**Sayfa Alıntısı:**

╔══

– Hakem Eğitmeni Hugh Dallas’ın hakemlerle yaptığı toplantıda Abdülkadir Bitigen ile Özgür Yankaya’yı ağır biçimde eleştirdiği ve iki hakemin çaresizlik içinde verdiği cevapları içeren görüntüler ortaya çıktı ve Türkiye’de adeta kıyamet koptu, ne diyorsunuz?
– Ne diyeyim; malumun ilanı… Şimdiye kadar maçı yöneten hakemler ile VAR odası arasında yaşananları biliyor, duyuyor ama ortaya kesin kanıtlar konamadığı için iddiadan öteye geçemediğini düşünüyorduk… Ama bu görüntülerden sonra durum değişti. İş üstünde yakalandılar… Daha kötüsü bu kaset nasıl olur da kamuoyuna sızdırılır? Belli ki TFF içinde MHK içinde ciddi çatışmalar, ciddi gruplaşmalar var.
– Hugh Dallas’ın sert ifadelerle eleştirileri olduğu, ancak tercümeyi yapan VAR sorumlusu Cem Satman’ın İskoç hakem hocasının ifadelerini yumuşattığı söyleniyor…
– Evet, İngilizce’yi iyi bilenler Cem Satman’ın İskoç Hoca’nın sert eleştirilerini yumuşatarak çeviri yaptığını, futbol ifadelerini birebir aktarmadığını söylüyorlar… Ayrıca bu Abdulkadir Bitigen yıllardır FİFA hakemi değil mi? İngilizce bilmiyor mu? Bilmiyorsa nasıl FİFA hakemi oluyor? Biliyorsa İskoç Hoca ile niye tercümansız konuşmuyor?
– Sanki VAR sistemi başımıza dert oldu…
– VAR odası olmuş “ŞER” odası… Bütün pislik burada… Pusular-tuzaklar, hesaplar – kitaplar, yol vermeler – yol kesmeler… Bitmedi, VAR odası olmuş “RANT” odası… Hugh Dallas’ın , Abdülkadir Bitigen’i ağır şekilde eleştirdiği toplantıda MHK Başkanı Ahmet Ibanoğlu da var… Bu ağır eleştiriden sonra Abdülkadir Bitigen’e arka arkaya üç maç veriyor… Demek ki, hakemden işine gelen kararlar çıkınca ceza falan rafa kalkıyor… Aksine daha fazla maç alıyor, her maçta dünya parayı cebine atıyor… Al sana “RANT” odası… ŞER’in, RANT’ın merkezi haline gelen VAR odasının kapısına derhal, hemen, şimdi kilit vurulmalı …
– Nasıl olacak bu ?

╚══

**Veri Satırları:**
╔══

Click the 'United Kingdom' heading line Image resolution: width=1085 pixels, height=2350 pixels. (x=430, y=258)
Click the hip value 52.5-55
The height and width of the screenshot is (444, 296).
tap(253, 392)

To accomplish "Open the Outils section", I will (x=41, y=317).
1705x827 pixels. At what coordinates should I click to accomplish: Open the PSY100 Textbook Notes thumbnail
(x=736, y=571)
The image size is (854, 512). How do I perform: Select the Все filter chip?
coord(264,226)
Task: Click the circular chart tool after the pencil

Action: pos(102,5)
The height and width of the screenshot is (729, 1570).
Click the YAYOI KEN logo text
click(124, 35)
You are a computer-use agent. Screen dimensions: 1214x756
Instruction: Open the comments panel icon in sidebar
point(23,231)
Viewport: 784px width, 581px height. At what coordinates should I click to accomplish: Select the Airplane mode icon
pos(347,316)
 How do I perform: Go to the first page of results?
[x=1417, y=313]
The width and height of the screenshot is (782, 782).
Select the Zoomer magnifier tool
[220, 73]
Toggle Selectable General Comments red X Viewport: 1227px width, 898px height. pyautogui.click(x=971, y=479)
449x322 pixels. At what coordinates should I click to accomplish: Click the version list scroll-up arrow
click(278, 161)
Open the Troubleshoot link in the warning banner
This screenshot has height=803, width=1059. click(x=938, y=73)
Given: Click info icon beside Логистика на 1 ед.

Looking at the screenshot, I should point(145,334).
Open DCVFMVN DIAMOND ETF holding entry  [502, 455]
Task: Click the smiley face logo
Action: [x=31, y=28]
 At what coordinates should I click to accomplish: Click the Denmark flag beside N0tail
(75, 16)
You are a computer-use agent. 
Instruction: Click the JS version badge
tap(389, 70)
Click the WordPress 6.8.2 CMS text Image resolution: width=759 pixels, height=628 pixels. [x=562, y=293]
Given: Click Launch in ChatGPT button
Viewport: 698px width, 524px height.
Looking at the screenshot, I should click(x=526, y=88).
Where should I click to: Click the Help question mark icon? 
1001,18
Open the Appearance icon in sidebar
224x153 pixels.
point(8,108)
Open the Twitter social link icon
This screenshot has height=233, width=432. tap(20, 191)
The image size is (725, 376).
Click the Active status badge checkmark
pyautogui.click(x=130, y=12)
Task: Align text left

╚══

**Görev Kümesi:**
• 1. Hakem söyleşisine göre Hugh Dallas'ın toplantıdaki sözlerini kim tercüme ediyordu?
• 2. Hakem söyleşisini son satırından itibaren devam ettirin.

**Görev Yanıtları:**
• 1. VAR sorumlusu Cem Satman.

• 2.
– Basbayağı olacak… Önceki yıllarda VAR mı vardı? Hakem ofsaytı yanlış kaldırdığında, penaltıyı yanlış verdiğinde hiç olmazsa “hakem de insandır, hata yapar” diyorduk… Şimdi öyle mi? Planlı uygulama yapıyorlar… Futbolu öldürüyorlar, alınterini, emeği, hakça yarışı öldürüyorlar… Şampiyon henüz belli olmadığı için rahatça söyleyebilirim… Süper Lig tarihinin en kirli sezonu oynanıyor…
– Fenerbahçe Başkanı Ali Koç 2 Mart’ta yaptığı konuşmada bu toplantıdan ve konuşulanlardan söz edip TFF Başkanı Mehmet Büyükekşi’nin de bu toplantıda olduğunu söylemiş ama Büyükekşi kendisine böyle bir toplantı yapılmadığını ve orada olmadığı cevabını verdiğini belirtmişti… Anlaşıldı ki, Büyükekşi de bu toplantıdaymış…
– Maalesef Mehmet Büyükekşi’nin bu olayda yalancı konuma düşmesine açıkcası üzüldüm. Ne olursa olsun TFF Başkanı bu konuma düşmemeli. Bir de ortada halen karar verilemeyen Trabzonspor-Fenerbahçe maçı olayları var.
– Büyükekşi, bunca skandala rağmen hala yerinde duruyor, ilginç değil mi ?
– 31 Mart yerel seçimlerinden sonra, sezon sonunu bile beklemeden “çekil” deneceğini düşünüyorum… Çünkü artık kendini getirenlere ve destekleyenlere de büyük zarar veriyor…
– Fenerbahçe Genel Kurulu 2 Nisan’da ligden çekilmeyi tartışacak, böyle bir karar çıkar mı?
– Böyle bir karar çıkmaz, üyelerin büyük bir bölümü “çekilelim” demesine rağmen bu karar çıkmaz, çıkmamalı… Zaten bu toplantı bir karar alma değil, değerlendirme toplantısı… Camiada “ligden çekilelim” diyenler ezici oranda daha fazla ama toplantı tarihine kadar “ligde kalalım, savaşalım” diyenlerin, karşı görüşü ikna edeceğini düşünüyorum …
– Böyle bir görüş birliği sağlanabilir mi ?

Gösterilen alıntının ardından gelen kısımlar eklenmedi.